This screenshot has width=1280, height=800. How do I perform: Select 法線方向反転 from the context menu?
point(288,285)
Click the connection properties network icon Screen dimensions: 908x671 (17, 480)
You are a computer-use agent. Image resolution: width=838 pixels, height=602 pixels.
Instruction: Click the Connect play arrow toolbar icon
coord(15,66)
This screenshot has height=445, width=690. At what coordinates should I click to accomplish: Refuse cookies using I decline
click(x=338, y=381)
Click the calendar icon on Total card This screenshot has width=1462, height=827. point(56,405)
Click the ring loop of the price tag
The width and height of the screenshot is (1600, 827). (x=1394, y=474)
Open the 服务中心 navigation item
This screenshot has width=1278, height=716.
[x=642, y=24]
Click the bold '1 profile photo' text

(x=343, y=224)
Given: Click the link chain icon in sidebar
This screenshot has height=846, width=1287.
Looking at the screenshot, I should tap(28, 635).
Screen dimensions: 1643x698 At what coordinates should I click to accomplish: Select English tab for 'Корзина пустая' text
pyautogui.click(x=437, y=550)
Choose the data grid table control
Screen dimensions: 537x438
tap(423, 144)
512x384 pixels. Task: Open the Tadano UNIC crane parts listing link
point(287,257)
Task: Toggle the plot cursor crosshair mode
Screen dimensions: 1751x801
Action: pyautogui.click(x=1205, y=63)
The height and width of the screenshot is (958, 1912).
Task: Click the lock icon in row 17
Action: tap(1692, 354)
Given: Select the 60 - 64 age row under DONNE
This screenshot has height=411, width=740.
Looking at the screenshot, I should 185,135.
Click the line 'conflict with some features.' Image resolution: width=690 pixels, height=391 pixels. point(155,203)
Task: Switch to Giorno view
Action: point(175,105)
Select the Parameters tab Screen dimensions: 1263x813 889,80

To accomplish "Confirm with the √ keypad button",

---

■ WORK REQUIRED ■
Each record must be returned in full and exactly.

■ ANSWER BOX ■
This screenshot has width=1280, height=800. How do I perform: Select 法線方向反転 from the context menu?
point(288,285)
Click the connection properties network icon Screen dimensions: 908x671 (17, 480)
You are a computer-use agent. Image resolution: width=838 pixels, height=602 pixels.
Instruction: Click the Connect play arrow toolbar icon
coord(15,66)
This screenshot has height=445, width=690. At what coordinates should I click to accomplish: Refuse cookies using I decline
click(x=338, y=381)
Click the calendar icon on Total card This screenshot has width=1462, height=827. point(56,405)
Click the ring loop of the price tag
The width and height of the screenshot is (1600, 827). (x=1394, y=474)
Open the 服务中心 navigation item
This screenshot has width=1278, height=716.
[x=642, y=24]
Click the bold '1 profile photo' text

(x=343, y=224)
Given: Click the link chain icon in sidebar
This screenshot has height=846, width=1287.
Looking at the screenshot, I should tap(28, 635).
Screen dimensions: 1643x698 At what coordinates should I click to accomplish: Select English tab for 'Корзина пустая' text
pyautogui.click(x=437, y=550)
Choose the data grid table control
Screen dimensions: 537x438
tap(423, 144)
512x384 pixels. Task: Open the Tadano UNIC crane parts listing link
point(287,257)
Task: Toggle the plot cursor crosshair mode
Screen dimensions: 1751x801
Action: pyautogui.click(x=1205, y=63)
The height and width of the screenshot is (958, 1912).
Task: Click the lock icon in row 17
Action: tap(1692, 354)
Given: Select the 60 - 64 age row under DONNE
This screenshot has height=411, width=740.
Looking at the screenshot, I should 185,135.
Click the line 'conflict with some features.' Image resolution: width=690 pixels, height=391 pixels. point(155,203)
Task: Switch to Giorno view
Action: point(175,105)
Select the Parameters tab Screen dimensions: 1263x813 889,80

To accomplish "Confirm with the √ keypad button",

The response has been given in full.